2. Industrial motion segment:
Industrial motion sales were up around 300bps YoY and tallied 367.1mm. Growth was again underscored by enhanced pricing, and offset by a decline in volumes (demand). It recognized ~100bps of pre-tax margin decompression, lifting to 20.5% of sales. This occurred due to better OpEx from lower material & logistics costs, because of the downturn in volume.
It also booked $194mm in operating cash flow, up ~$40mm YoY due to working capital investment outflows. Net leverage is at around 2x as I write. Regarding capital allocation (Figure 5):
- The company has invested roughly $900mm to various initiatives this YTD, with a heavy focus on acquisitions.
- Around 2/3 of this spend is in growth CapEx and acquisitions combined.
- The remainder ($300mm) has been returned to shareholders. This is a healthy profile of cash flow and returning capital to shareholders. In my view, TKR is on shareholders side.
3. 2023 revised outlook:
Management made a few critical changes to guidance. Importantly, it revised sales outlook lower to 5-5.5%. Without acquisitions, this is flat organically,
Earrings are now projected to fall within the range of $5.60-$5.70/share, or $6.95/share adjusted. This is 7% growth, and would be a record for the company.
Finally, it increased guidance for pre-tax earnings of 19.5% margins and the spinoff $425mm in FCF this year. Notably, this is 100% of guided earnings (unless any changes are made).
Figure 5.
Figure 6.
Valuation
The current shareholder equity is $35.12 per share at the time of writing, and you are asked to pay 2.1x this amount-around $5.2-$5.5Bn as I write. Linear regression of analyst estimates projects 2-14% annual earnings growth out to '25, as shown in Figure 6.
Owning $35.12/share of net asset value, or equity capital , in anything is meaningless without context. It is, for one, well below the current TKR share price of $72.71. It is also above the forward dividend of $1.32 per share.
More importantly, the rate of return investors receive on TKR's equity capital is highly valuable. This is illustrated in Figure 6, using long-term thinking:
- The FY'23 EPS estimates expects growth of 14% this year to ~$6.90. At the current equity value, it would produce the investor a 19.6% return on capital.

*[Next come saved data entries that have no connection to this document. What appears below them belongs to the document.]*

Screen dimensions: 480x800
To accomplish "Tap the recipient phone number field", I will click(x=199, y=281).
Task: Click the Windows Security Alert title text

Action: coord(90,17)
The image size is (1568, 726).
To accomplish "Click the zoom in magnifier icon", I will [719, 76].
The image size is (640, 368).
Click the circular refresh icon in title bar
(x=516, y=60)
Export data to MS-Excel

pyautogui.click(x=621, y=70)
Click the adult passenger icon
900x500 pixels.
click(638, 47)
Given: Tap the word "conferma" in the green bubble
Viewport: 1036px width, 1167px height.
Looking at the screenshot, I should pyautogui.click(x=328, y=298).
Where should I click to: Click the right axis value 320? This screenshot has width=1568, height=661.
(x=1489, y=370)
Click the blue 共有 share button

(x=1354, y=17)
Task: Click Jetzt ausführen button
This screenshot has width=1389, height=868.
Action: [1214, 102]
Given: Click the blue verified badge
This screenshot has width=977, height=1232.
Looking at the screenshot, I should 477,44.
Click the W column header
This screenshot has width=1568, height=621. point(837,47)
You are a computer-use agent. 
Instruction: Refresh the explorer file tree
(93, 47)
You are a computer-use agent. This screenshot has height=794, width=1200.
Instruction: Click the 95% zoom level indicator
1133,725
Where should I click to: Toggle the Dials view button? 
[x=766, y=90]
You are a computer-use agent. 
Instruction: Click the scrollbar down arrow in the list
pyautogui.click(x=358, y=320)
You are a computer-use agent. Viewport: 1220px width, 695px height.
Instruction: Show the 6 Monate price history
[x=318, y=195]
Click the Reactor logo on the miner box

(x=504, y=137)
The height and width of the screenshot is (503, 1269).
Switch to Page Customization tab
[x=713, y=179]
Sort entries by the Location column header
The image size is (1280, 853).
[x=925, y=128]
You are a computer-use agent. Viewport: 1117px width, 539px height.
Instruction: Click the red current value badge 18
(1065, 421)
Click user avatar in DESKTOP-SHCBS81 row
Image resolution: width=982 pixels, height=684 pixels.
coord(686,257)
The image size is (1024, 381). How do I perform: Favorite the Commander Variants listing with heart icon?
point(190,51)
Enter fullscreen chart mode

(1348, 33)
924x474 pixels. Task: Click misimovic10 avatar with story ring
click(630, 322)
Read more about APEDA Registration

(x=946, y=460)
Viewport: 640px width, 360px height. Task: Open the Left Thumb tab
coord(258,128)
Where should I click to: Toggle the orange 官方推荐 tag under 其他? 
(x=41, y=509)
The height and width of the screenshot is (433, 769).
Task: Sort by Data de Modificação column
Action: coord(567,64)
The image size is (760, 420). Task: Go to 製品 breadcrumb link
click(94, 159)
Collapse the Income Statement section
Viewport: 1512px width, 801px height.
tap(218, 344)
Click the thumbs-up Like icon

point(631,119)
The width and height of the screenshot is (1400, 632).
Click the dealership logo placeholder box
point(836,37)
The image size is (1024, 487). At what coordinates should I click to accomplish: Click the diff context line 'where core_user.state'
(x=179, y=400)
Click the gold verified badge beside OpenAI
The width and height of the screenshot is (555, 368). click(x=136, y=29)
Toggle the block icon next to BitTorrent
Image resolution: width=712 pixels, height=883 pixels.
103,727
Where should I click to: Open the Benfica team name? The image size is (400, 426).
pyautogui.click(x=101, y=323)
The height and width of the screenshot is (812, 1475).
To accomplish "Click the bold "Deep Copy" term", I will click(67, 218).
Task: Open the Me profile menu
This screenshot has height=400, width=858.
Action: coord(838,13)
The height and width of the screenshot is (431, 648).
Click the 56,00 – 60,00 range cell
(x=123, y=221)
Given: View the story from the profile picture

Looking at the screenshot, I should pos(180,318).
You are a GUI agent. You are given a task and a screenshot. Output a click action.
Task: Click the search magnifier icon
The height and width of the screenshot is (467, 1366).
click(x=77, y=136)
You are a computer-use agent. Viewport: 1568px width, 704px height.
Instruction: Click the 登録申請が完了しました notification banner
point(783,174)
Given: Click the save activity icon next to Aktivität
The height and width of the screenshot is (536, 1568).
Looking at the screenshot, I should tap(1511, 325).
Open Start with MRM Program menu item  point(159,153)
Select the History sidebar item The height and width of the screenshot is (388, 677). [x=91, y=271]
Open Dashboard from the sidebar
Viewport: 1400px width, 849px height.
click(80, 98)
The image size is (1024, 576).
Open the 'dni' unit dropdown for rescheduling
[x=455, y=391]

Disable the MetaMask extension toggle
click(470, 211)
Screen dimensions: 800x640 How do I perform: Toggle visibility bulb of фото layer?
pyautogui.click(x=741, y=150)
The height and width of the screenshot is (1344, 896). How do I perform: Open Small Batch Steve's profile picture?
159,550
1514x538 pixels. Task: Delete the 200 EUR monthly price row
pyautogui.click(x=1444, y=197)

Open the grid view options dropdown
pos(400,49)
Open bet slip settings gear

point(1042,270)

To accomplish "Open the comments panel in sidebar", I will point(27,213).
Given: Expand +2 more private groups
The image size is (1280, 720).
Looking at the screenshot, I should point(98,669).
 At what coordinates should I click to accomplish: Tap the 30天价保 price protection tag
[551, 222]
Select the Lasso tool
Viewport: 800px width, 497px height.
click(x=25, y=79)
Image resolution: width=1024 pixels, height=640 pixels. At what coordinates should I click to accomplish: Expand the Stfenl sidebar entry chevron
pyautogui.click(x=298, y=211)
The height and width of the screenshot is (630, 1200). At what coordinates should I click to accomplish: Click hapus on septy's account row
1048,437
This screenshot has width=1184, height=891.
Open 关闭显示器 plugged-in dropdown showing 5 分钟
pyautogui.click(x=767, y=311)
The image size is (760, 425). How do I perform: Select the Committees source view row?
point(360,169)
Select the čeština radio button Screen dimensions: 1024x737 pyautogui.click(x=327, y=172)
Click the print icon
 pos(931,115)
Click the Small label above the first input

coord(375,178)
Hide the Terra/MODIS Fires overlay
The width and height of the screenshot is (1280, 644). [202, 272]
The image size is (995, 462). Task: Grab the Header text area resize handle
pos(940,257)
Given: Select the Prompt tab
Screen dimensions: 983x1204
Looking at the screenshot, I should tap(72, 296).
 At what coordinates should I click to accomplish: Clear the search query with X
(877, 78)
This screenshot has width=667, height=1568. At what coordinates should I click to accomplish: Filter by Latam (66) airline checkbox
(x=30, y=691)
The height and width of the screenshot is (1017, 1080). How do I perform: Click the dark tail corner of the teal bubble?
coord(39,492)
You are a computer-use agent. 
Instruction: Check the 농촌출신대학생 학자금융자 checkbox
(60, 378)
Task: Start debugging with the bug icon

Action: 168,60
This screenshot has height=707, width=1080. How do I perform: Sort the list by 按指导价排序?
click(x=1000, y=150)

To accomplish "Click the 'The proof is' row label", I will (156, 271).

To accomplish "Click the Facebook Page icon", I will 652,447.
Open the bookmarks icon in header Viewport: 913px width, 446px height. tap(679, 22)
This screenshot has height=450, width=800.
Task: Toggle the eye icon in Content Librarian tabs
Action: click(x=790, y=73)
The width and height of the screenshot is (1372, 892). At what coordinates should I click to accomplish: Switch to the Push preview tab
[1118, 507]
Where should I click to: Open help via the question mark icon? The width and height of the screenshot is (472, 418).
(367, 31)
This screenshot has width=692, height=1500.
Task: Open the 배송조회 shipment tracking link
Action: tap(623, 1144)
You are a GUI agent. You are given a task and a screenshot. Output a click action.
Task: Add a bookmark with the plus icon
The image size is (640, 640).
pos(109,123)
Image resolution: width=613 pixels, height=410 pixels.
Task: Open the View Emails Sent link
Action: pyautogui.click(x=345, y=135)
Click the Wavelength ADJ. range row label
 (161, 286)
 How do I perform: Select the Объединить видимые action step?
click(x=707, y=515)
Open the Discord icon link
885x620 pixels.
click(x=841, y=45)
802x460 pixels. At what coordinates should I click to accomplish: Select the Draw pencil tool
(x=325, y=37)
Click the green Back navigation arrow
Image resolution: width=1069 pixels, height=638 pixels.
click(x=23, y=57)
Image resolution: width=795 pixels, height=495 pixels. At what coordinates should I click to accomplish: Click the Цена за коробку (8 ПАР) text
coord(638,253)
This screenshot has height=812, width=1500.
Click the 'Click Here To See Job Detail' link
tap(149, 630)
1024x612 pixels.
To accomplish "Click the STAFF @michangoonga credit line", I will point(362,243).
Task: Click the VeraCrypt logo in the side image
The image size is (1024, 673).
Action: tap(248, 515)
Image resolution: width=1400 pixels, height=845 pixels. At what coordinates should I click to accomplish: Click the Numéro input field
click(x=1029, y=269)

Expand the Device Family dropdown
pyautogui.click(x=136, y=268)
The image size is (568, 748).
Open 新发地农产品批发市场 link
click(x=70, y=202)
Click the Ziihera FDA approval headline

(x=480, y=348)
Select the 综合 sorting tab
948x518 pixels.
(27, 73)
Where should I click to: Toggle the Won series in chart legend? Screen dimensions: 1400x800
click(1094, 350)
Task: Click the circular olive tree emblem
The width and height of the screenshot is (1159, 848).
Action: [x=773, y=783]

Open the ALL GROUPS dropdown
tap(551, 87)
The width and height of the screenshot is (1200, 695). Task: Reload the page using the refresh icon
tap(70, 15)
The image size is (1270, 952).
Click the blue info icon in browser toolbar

- Similarly, 2.7% YoY growth in earnings to $7.07 per share in 2024 might yield 20% return on equity. And so on, to 2026, as shown.
- Here you have a business returning 15-20% return on investor capital regardless of growth rates projected out to 2025-tremendously attractive.
- But paying 2.1x book value narrows the investor ROE to 9-10%, still very respectable for assets highly valued by the market.
- These returns are above the 8-9% required rate of return set out by the market to buy TKR today, discussed earlier.
Secondly, the stock sells at 10.5x forward earnings and 9.8x forward EBIT, 39% and 36% premiums to the sector, respectively. With growth priced in, the PEG ratio is 0.8x forward, implying these prices are more than fair in my opinion. We shan't forget the 12% FCF yield on offer either at $8/share.
My judgement is the company has a good shot at returning 15-20% on equity moving forward. At the multiple of 2.1x, and projected earnings growth rates, this warrants an implied intrinsic value of $85 by 2025, supporting a buy.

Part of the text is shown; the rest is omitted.